Если раньше его одержимость была крылатой и величественной, что же стало теперь? Только и вины он больше не чувствует. И слабости.

Было ли с ним это всегда или переломилось в какой-то момент? Память подводит Эймонда в столь юные годы, а непризнанное безумие подменяет факты. Но воспоминания о детстве с племянниками все также свежи, словно все проведенные в одиночестве годы исчезли, а ребенком он был еще совсем недавно.

Эймонд чувствовал себя униженным не потому, что родной брат и младшие принцы решили тогда над ним подшутить, он чувствовал себя не потому озлобленным и не потому желал показать, чего он заслуживает на самом деле. Джекейрис не был ни на что способен, его голос был едва ли не дрожащим и таким фальшивым, что его собственный дракон наверняка лишь из жалости выполнял отданные приказы, только бы надоедливый принц оставил его в покое. Но у него был свой дракон. Брат его — Эйгон — был еще хуже. Наследника, которого не признавал даже родной отец, интересовали скорее материнские служанки и очередной разрешенный на пиршестве бокал вина, нежели то величие, которое мог подарить ему контроль над драконом. Но и у этого бездаря он был. Даже у мелкого гаденыша… даже у Люка был свой.

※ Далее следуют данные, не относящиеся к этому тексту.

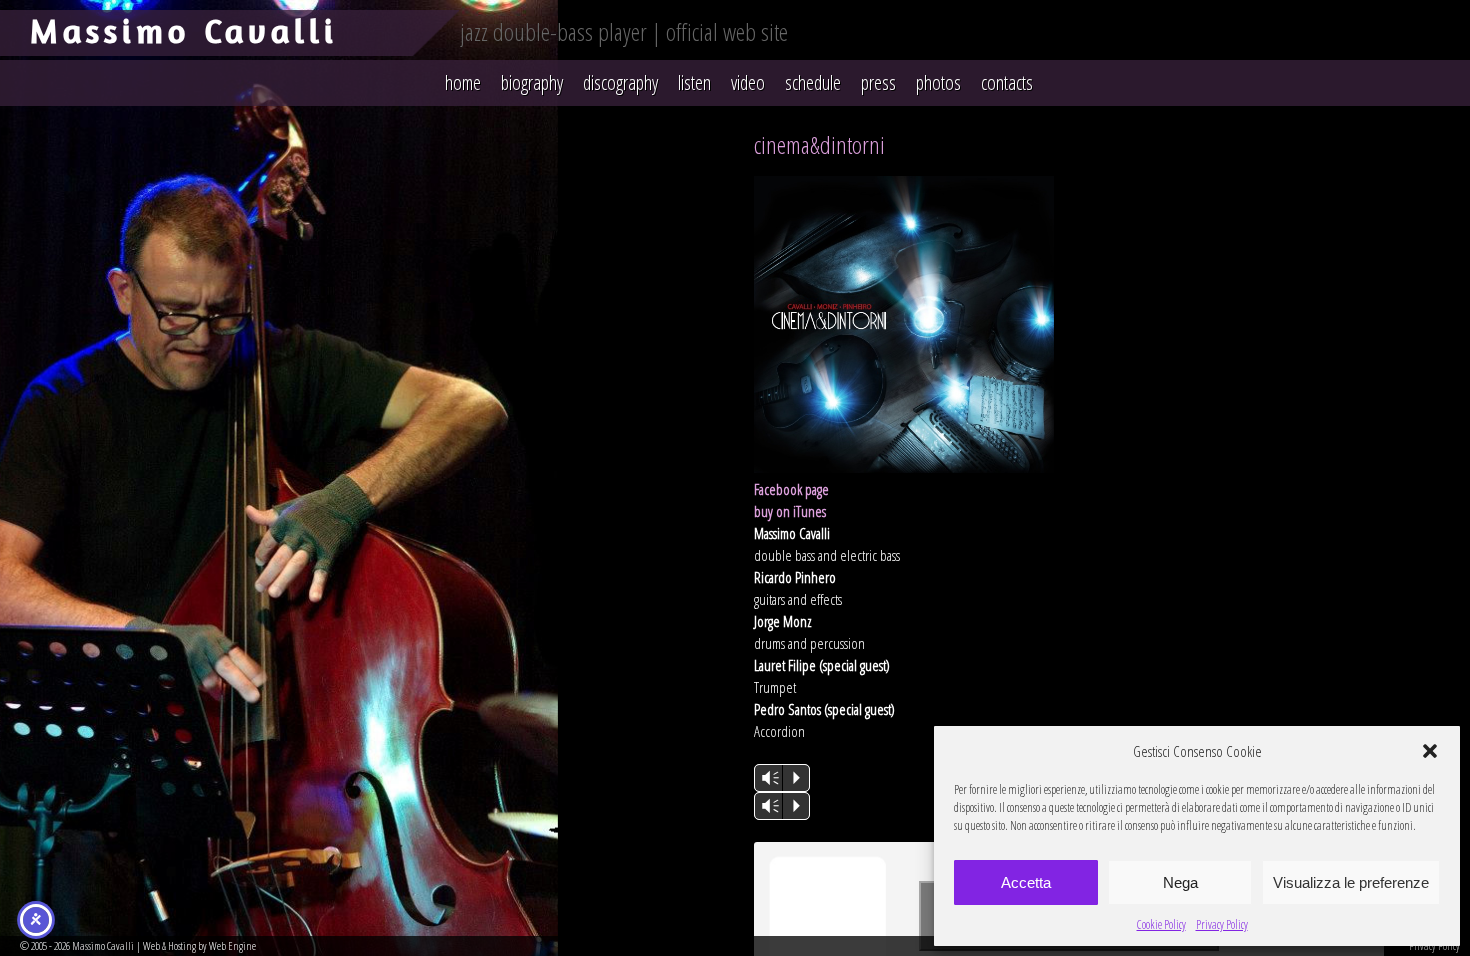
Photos (938, 82)
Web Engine (232, 945)
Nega (1180, 882)
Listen (694, 82)
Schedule (813, 82)
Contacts (1007, 82)
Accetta (1026, 882)
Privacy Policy (1222, 924)
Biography (532, 82)
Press (878, 82)
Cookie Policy (1161, 924)
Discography (620, 82)
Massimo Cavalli (184, 30)
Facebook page (791, 489)
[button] (1430, 751)
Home (463, 82)
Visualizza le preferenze (1351, 882)
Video (748, 82)
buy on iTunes (790, 511)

А его яйцо так и осталось просто яйцом. И над этой слабостью, над этой промашкой богов потешались те, кто менее всего имел на это право. Какое унижение!

Еще этот его смех — смех Люцериса. На его лице всегда красовалась либо слабоумная улыбка, либо глаза его были полны непонимания, а иногда слез. Он был таким маленьким, глупым и доставучим, что вызывал в Эймонде презрение и жалость. Он был таким шумным, суетливым, всегда горбился и создавал вокруг себя настоящий хаос. Словно он не был принцем, словно королевской крови в нем было не больше, чем крестьянской кобыле — той самой, единственной на всю деревню.

Но его смех, последовавший после издевательств, его смех сводил с ума. «Хватит! Прекрати смеяться надо мной, Люк».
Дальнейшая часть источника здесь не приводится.